The recent recalibration of US tariffs on Indian exports is being viewed by many as a diplomatic development. However, a closer examination suggests that domestic economic pressures—particularly inflation—may have played a central role in shaping Washington’s approach.
Over the past few years, India has steadily expanded its global trade footprint, finalising agreements with partners such as the UK, Oman, and the European Union. The announcement of an interim trade arrangement between India and the United States marks another milestone. While early discussions aimed at a comprehensive, multi-sector trade pact, the decision to opt for an interim agreement appears to reflect broader economic realities.
Inflation Concerns in the United States
India has become a significant contributor to the US import ecosystem. During 2024–25, Indian exports to the United States reached approximately USD 86.51 billion, accounting for around 2.6% of total US imports. In specific sectors, India’s presence is even more pronounced—supplying over 9% of US textile and apparel imports, about 3% of housing-related consumer durables, and nearly 5% of food and beverage imports.

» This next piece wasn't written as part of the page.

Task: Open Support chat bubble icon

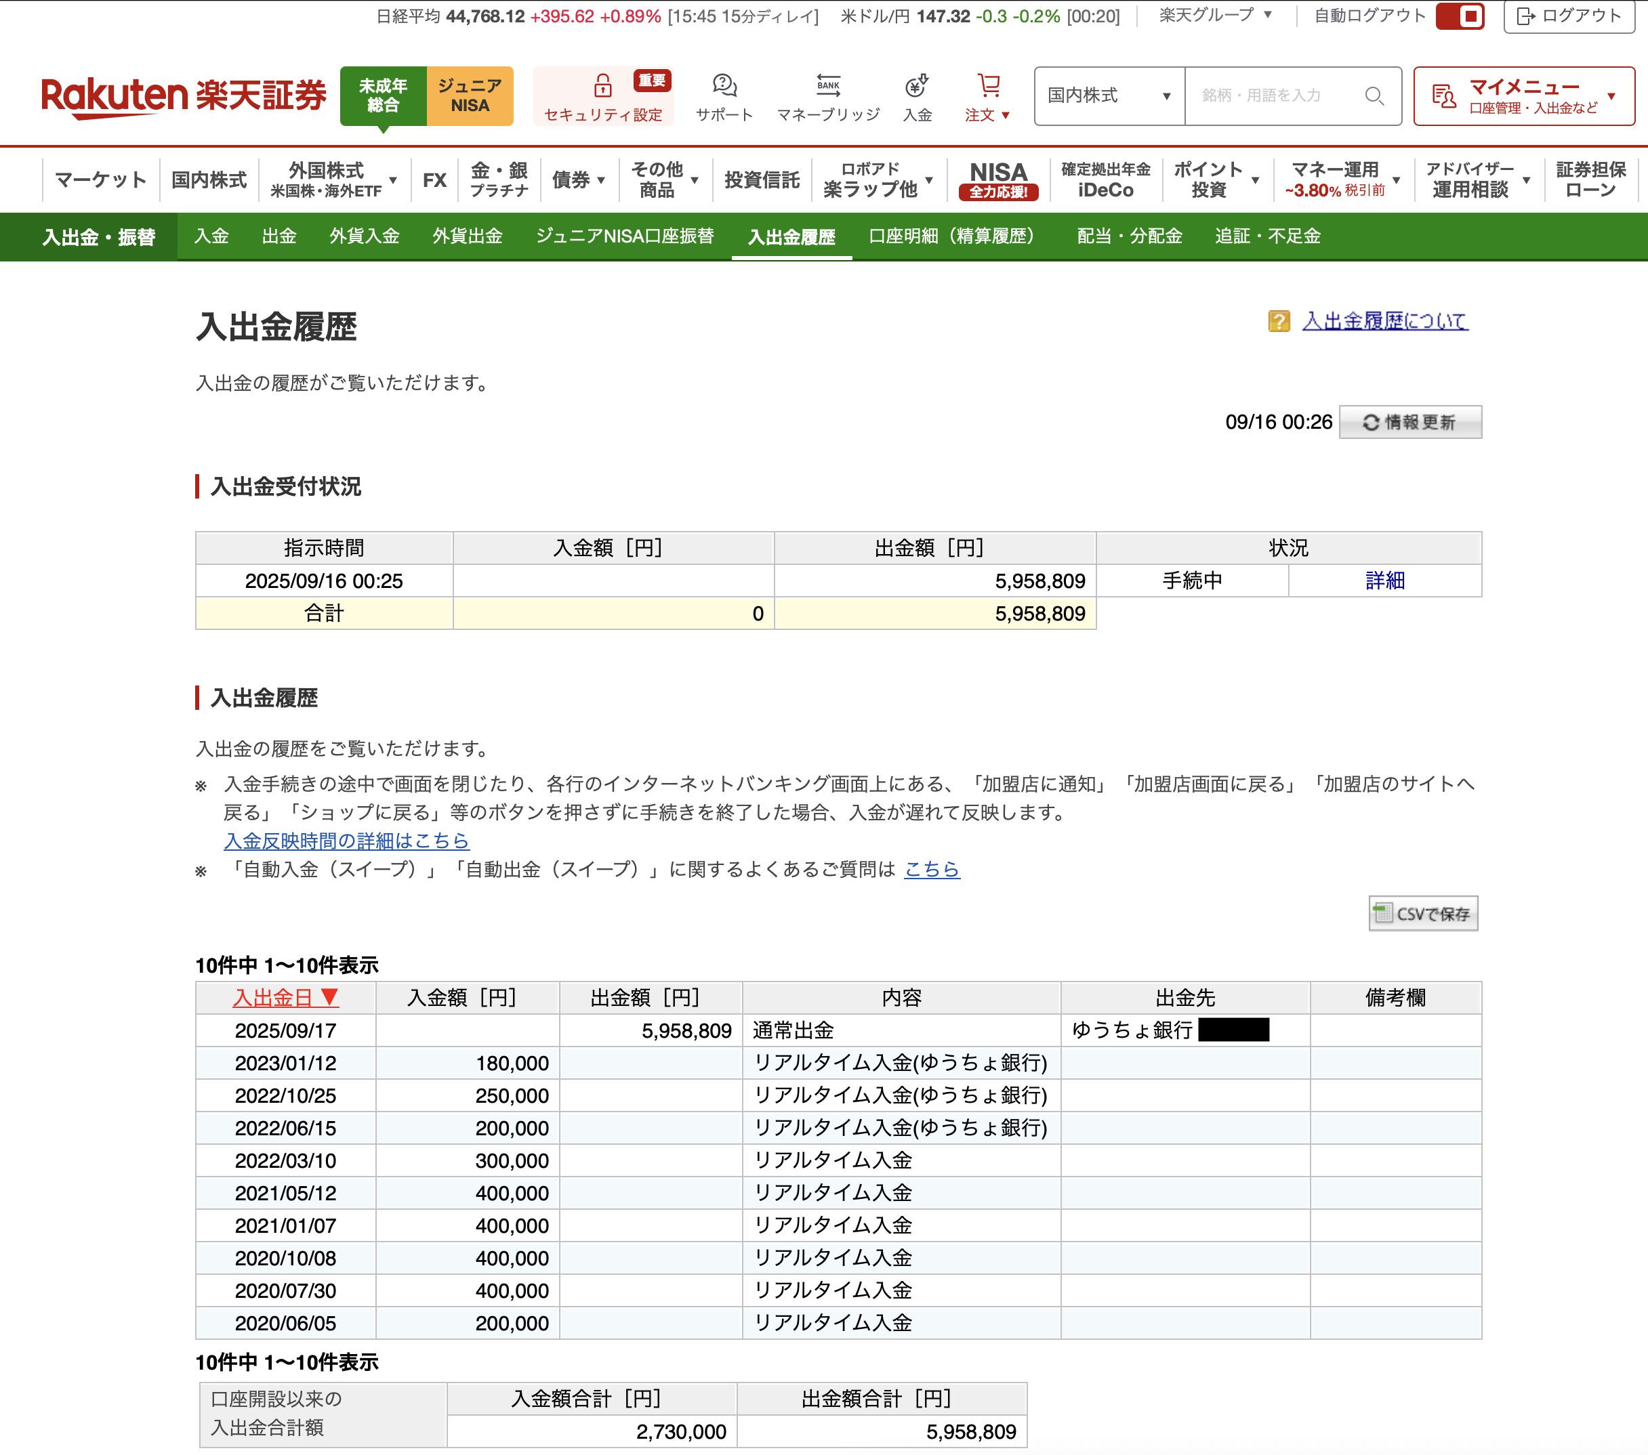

At the same time, the US imposed tariff increases across several of these sectors. Consumer Price Index (CPI) data for January 2025–26 indicated continued inflationary pressures: roughly 2.9% in food and beverages, 1.7% in textiles and apparel, and 3.9% in housing-related consumer durables. Notably, price movements accelerated following tariff notifications in August 2025. While inflation dynamics are shaped by multiple factors, the timing suggests trade measures may have contributed to cost pressures.
Forecasts from institutions such as RBC Economics indicate that core goods inflation in the US could approach 3%, levels reminiscent of earlier economic stress periods. Research from Federal Reserve bodies has increasingly linked tariff hikes to rising consumer prices, reinforcing concerns about the pass-through effects of trade barriers.
Domestic Impact and Policy Adjustments
The economic strain has not been limited to consumers. American farmers, impacted by retaliatory tariffs, required expanded federal support packages. Such measures underscore how trade restrictions can create domestic financial stress, prompting fiscal intervention.
Industrial production data for 2025 presents a mixed picture. Overall consumer goods production rose modestly, with food and beverage manufacturing showing slight gains. Household durable goods output also recorded incremental improvements. However, textiles and apparel production remained largely stagnant, indicating structural challenges that tariff protection alone could not resolve.
The broader takeaway is that while some industries experienced short-term gains, there was no widespread resurgence in US manufacturing capacity sufficient to offset rising consumer prices.
Economic Logic Behind the Tariff Reset
Against this backdrop, the decision to ease tariffs on select Indian exports—including textiles, engineering goods, and industrial components—appears aligned with anti-inflationary economic logic. Reducing import costs can help moderate price pressures and improve consumer affordability.
This does not diminish the geopolitical importance of Indo-US relations, which continue to be shaped by strategic partnerships, supply chain diversification, and Indo-Pacific cooperation. However, economic considerations—particularly inflation management—likely played a decisive role in shaping recent trade adjustments.
Trade agreements ultimately aim to expand consumer choice, stabilise prices, and strengthen economic resilience. In this context, the recalibration of tariffs may reflect pragmatic economic policymaking as much as diplomatic engagement.